From inside the building, Fred could smell boiling potatoes. He trotted up to the door itself. Two sweaty strangers guarded it. Fred put down the present and wagged his tail.
Hello, he said to them, in the new way he had learned.
They glanced down. “Hey, boy,” said one of the strangers. Fred wagged his tail some more and the stranger patted him on the head. The stranger liked him. Most people liked Fred.
I like you, too, Fred told him, wagging some more. Will you open the door, please?
The stranger pulled open the door. He didn’t look down as Fred picked up his present and trotted inside. It was just the way it had worked with Harvey and Susan, and at the big building that was kind of like the vet’s. The nice man hadn’t noticed he was letting Fred out. It was because he had wanted Fred to be happy, even though he was afraid Fred was sick.
None of them would be afraid of Fred anymore if they understood that Fred wasn’t sick, he had just learned to do some new things.
They would learn new things, too. They would all be happy once they understood each other. They would stop being afraid of each other, and hating each other, and trying to make each other do things. Like him, they would take off their leashes and run joyously, rapturously free.
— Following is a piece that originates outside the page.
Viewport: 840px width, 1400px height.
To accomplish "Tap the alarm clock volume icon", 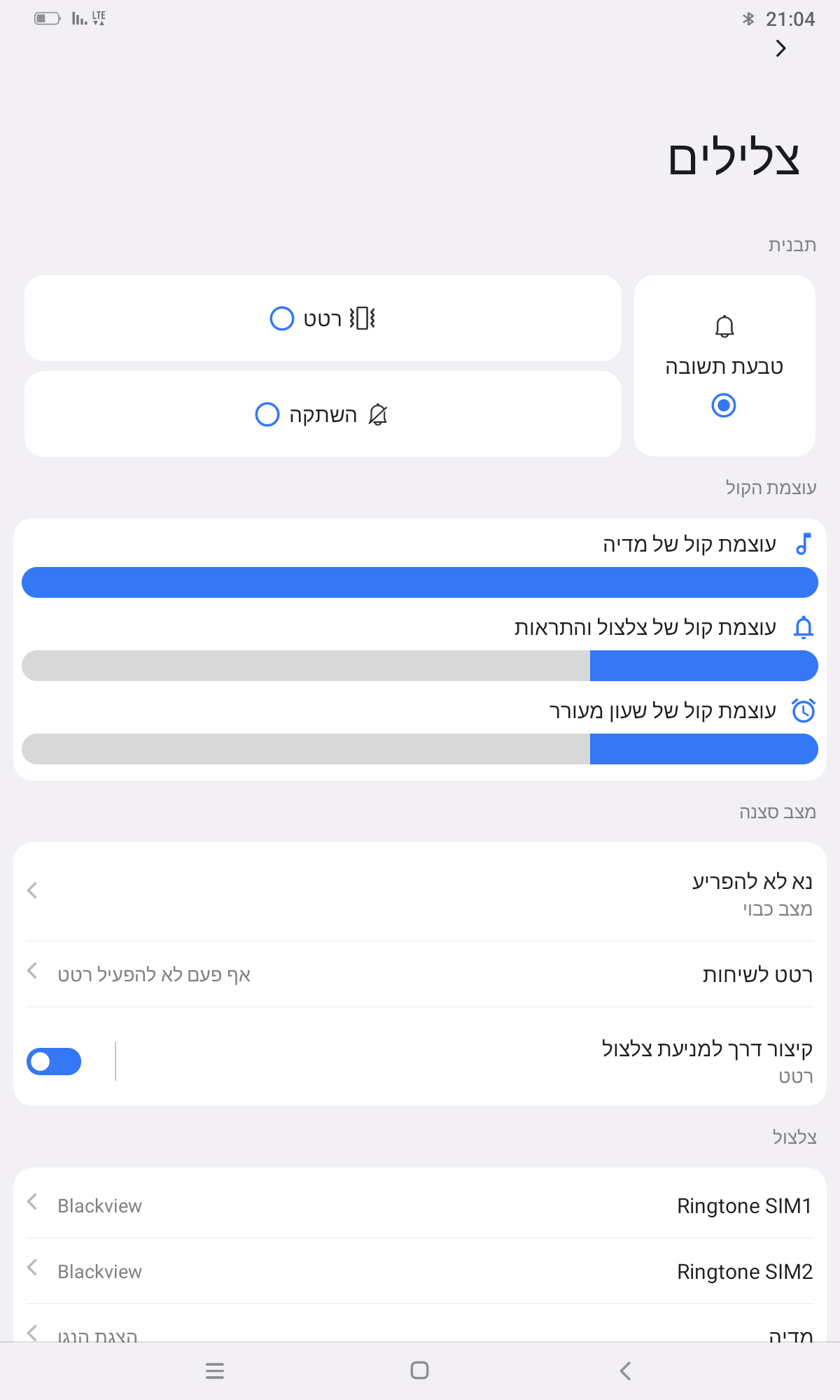I will tap(803, 710).
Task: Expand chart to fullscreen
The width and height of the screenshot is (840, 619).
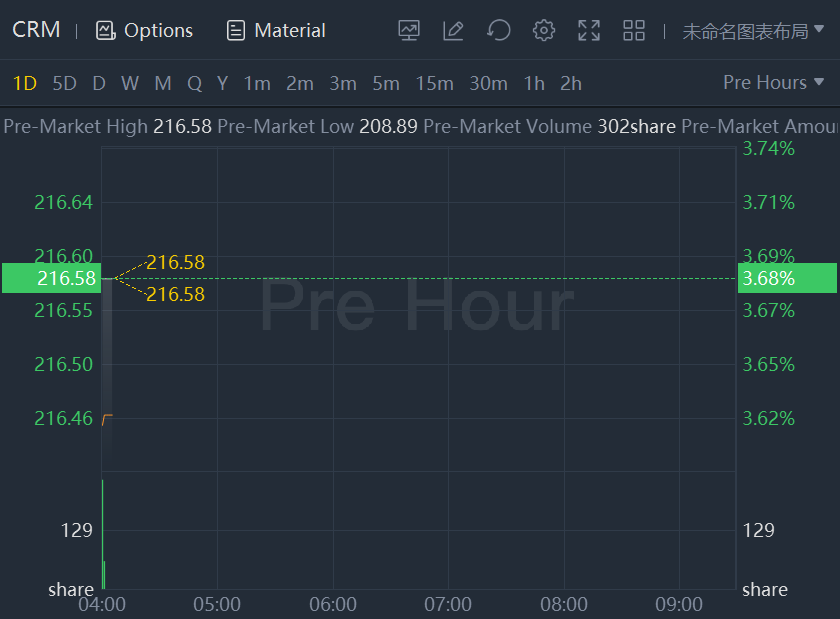Action: pos(589,30)
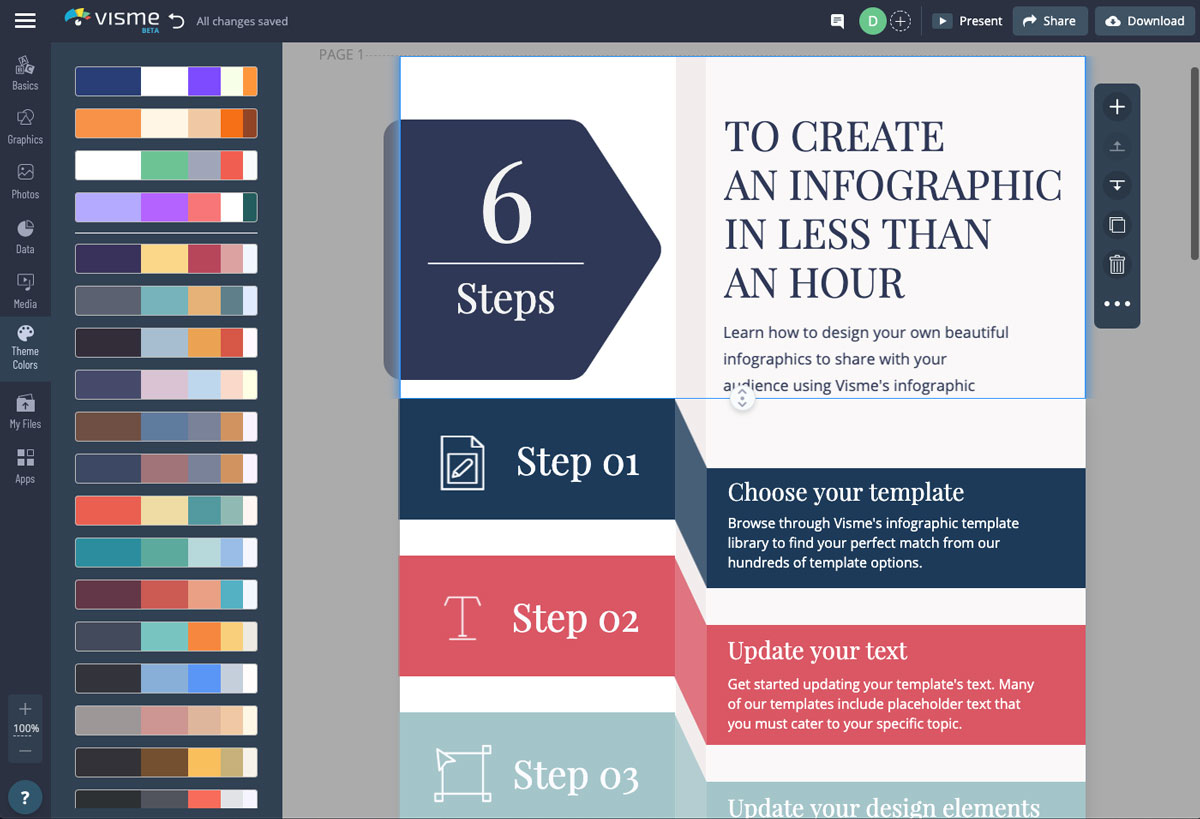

At least, that’s what he hoped they would do. But people were sometimes unaccountable.
Fred followed the scent of raw meat into a big kitchen where there was a lot of stainless steel. Men and women chopped potatoes and onions, and big pots of water steamed on the burners. More strangers with guns stood around, making sure the men and women didn’t go outside. The strangers were looking forward to the meat, too.